In the past there has been some statutory curtailment of legal professional privilege; some of these curtailments have been the subject of high profile cases, the most recent and important case was the Daniels decision (Daniels Corporation International Pty Ltd v ACCC (2003) 213 CLR 543). The High Court of Australia in a strong decision upheld the concept of legal professional privilege in the context of the operation of the Trade Practices Act. The High Court made it clear in that decision that if legal professional privilege was to be cut back in any way by legislation, the language in the legislation must be specific. The High Court also observed that in its view the ability of the other major regulator, the Australian Securities and Investments Commission (ASIC), to minimise the operation of the doctrine as a result of an earlier High Court decision in Yuill (Corporate Affairs Commission (NSW) v Yuill (1991) 172 CLR 319) was no longer sound. ASIC, however, appears to have ignored the High Court’s comments in the Daniels case in relation to its powers to reject claims for privilege.

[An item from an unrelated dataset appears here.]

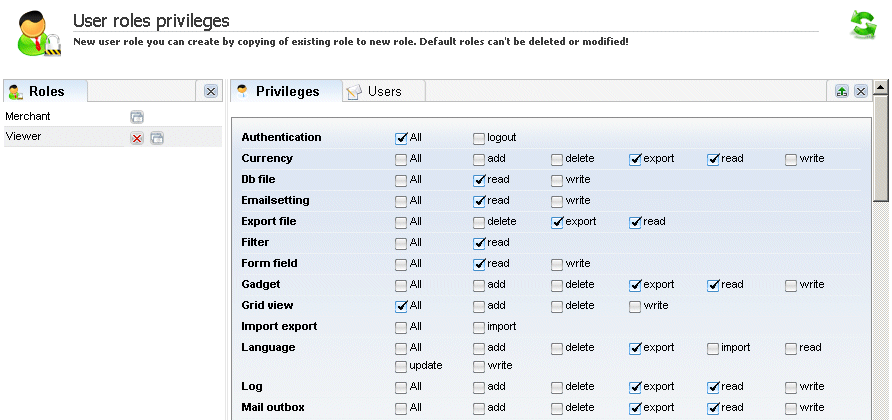Copy the Merchant role using its icon
The width and height of the screenshot is (892, 420).
[x=137, y=117]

The ALRC will report by the end of the year. In the meantime, the Administrative Review Council has issued a discussion paper Government Agency Coercive Information – Gathering Powers. In a chapter on professional legal privilege it has signalled that it believes the doctrine should not be watered down in any significant way. It has signalled that perhaps some measures should be introduced to ensure that challenges by corporations which rely on the application of the doctrine of legal professional privilege to the obtaining of information by regulators might be dealt with in a more efficient and effective fashion, thus reducing costs and delay in allowing these issues to be resolved.
Clearly, all corporations and members of the AICD need to bear in mind the importance of the ALRC inquiry. They should work together to ensure that sound and convincing arguments are made to the ALRC that any reform in this area should not undermine the fundamental principles and the operation of the doctrine. The fact that one or two corporations decide to behave in an aggressive and perhaps unreasonable fashion in claiming legal professional privilege in investigations should not lead to an erosion of that important principle for the vast majority of corporations.
Further clarification of insider trading – the Hannes case in the NSW Court of Criminal Appeal
The Corporations and Markets Advisory Committee’s (CAMAC) Insider Trading Report (which was released in November 2003) is still to be implemented or responded to in an effective way by the Federal Government. This delay is unfortunate as there are growing pressures on the regulator, the Australian Securities and Investments Commission (ASIC), to be more proactive in this area. In addition, there is now a major new decision in this area of law. In late November 2006 the NSW Court of Criminal Appeal delivered an interesting judgment in Hannes v Director of Public Prosecutions  NSWCCA 373.
The judgment is in many respects unsatisfactory. Whilst there are unanimous views of the three judges on various aspects of the quite considerable range of questions facing the New South Wales court; there are also some ‘split’ decisions on interpretations of the various aspects of the law. The decision also contains many interesting observations on questions of pleadings and evidence. Its most important commentary relates to issues surrounding the interpretation of the insider trading offence in the Corporations Act. As noted above, this is particularly relevant at a time when there are a number of insider trading actions being pursued by ASIC. The chances of a further appeal to the High Court of Australia in Hannes may be remote.
It is not necessary in this note to delve into the facts of the case. Suffice to say that Hannes was unsuccessful in challenging various aspects of the charges that had been successfully brought by the Crown against him. What is also interesting (and indeed this is becoming a pattern in a number of cases involving our regulators) is that Hannes appeared on his own behalf without representation.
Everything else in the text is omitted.